Problem About Repositories on Internet

There are sites on the Internet where a lot of resources have been collected in one place. Sometimes these are plain html pages, sometimes they are items of a certain type such as music files or software. The files in these repositories are multiplying because more bandwidth is becoming available. As an immediate consequence, we are becoming more wired. Every piece of information around us is being transferred to a digital medium, and often these bytes are plugged into the cyberspace. These repositories and the files they contain are already in abundance.

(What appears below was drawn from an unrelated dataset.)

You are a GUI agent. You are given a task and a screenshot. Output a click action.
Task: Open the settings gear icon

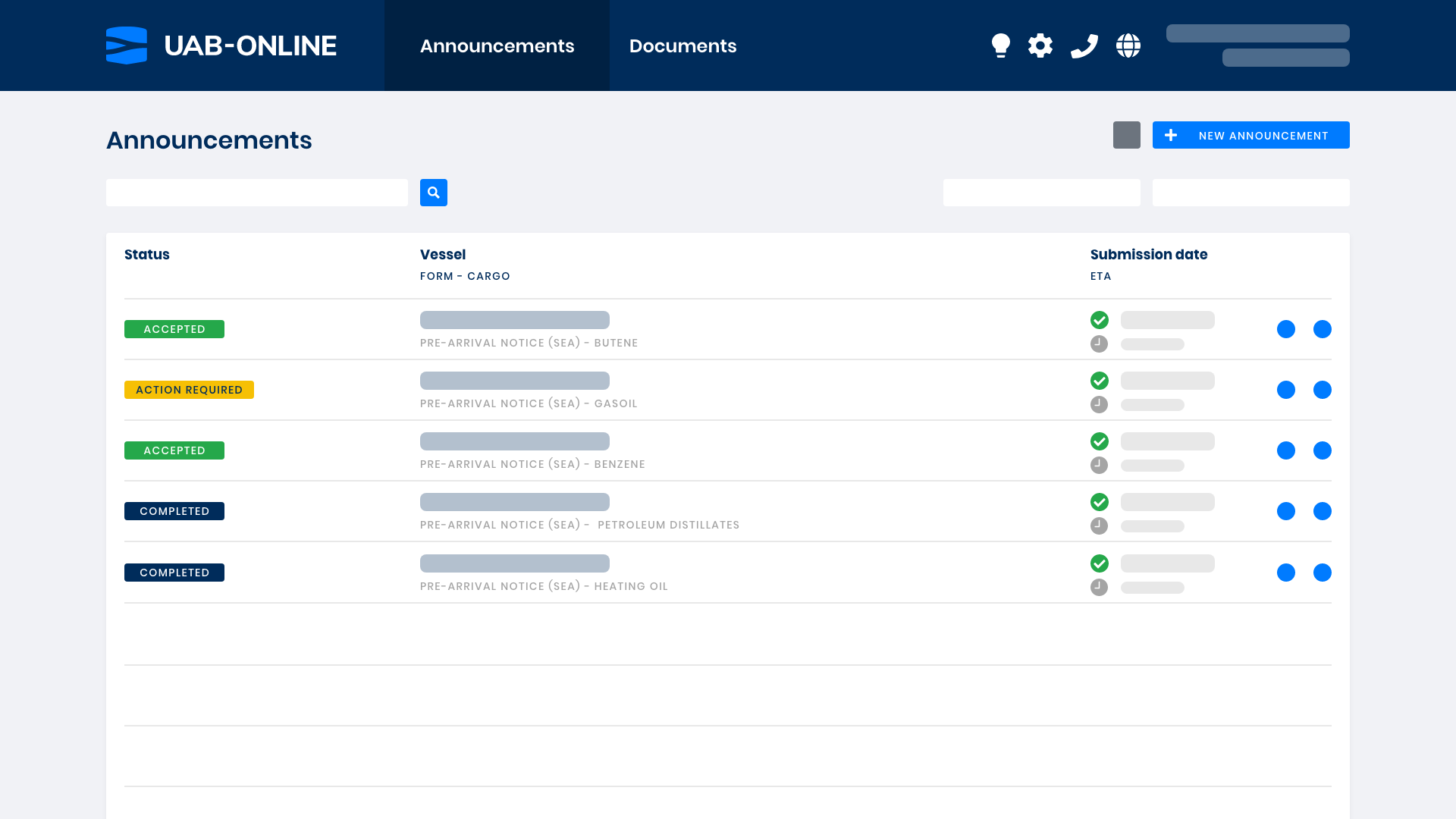click(1040, 46)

So what problem is there with this, is not the abundance of information a desirable thing? It of course is, that is what has made the WWW such an area of interest. The HTTP protocol and the HTML language (and its followers) provided the users with a good way to author hypertext documents, and thus a navigable and searchable body of worldwide information emerged. However, as many researchers have reported the browsing paradigm makes some of the tasks more difficult among which is searching with detailed queries such as "Who is the daughter of Jay Random Student's advisor?" Of course, one can devise more meaningful queries. Another thing that is very difficult to find is comprehensive indices on a specific topic. These are hard tasks because most of the content is in HTML or plain text which are by design intended for people to interpret, not computers. As a result of this, computers cannot construct comprehensive indices because they don't understand what they read and they can provide search methods which are rather limited. Neither can people, because there are a limited amount of people interested in maintaining indices and collective index maintenance has its limits evidently.

In our current approach to these problems every search engine and resource index is destined to be inaccurate, limited, and out-of-date.

The problem with a single repository site is more specific. Such repositories are like private collections, they are not really distributed arbitrarily over the Net so it is easier to handle them. Your home directory on a UNIX machine is such a repository. Probably you have a directory called "doc" or "documents" containing text,html,pdf,etc. documents. Unfortunately, even a private collection can be ardous to manage. The complexity of managing the knowledge of structuring and classification of your files can be burdensome. In fact, if you have a lot of files, organizing the files in directories and in symbolic links can be so difficult that it can be infeasible to manage them at all. Their structure becomes chaotic, and it becomes more difficult to find a specific document. It is also impossible to make an overall sense of what there is in the collection: it has no structure. Entropy has taken over.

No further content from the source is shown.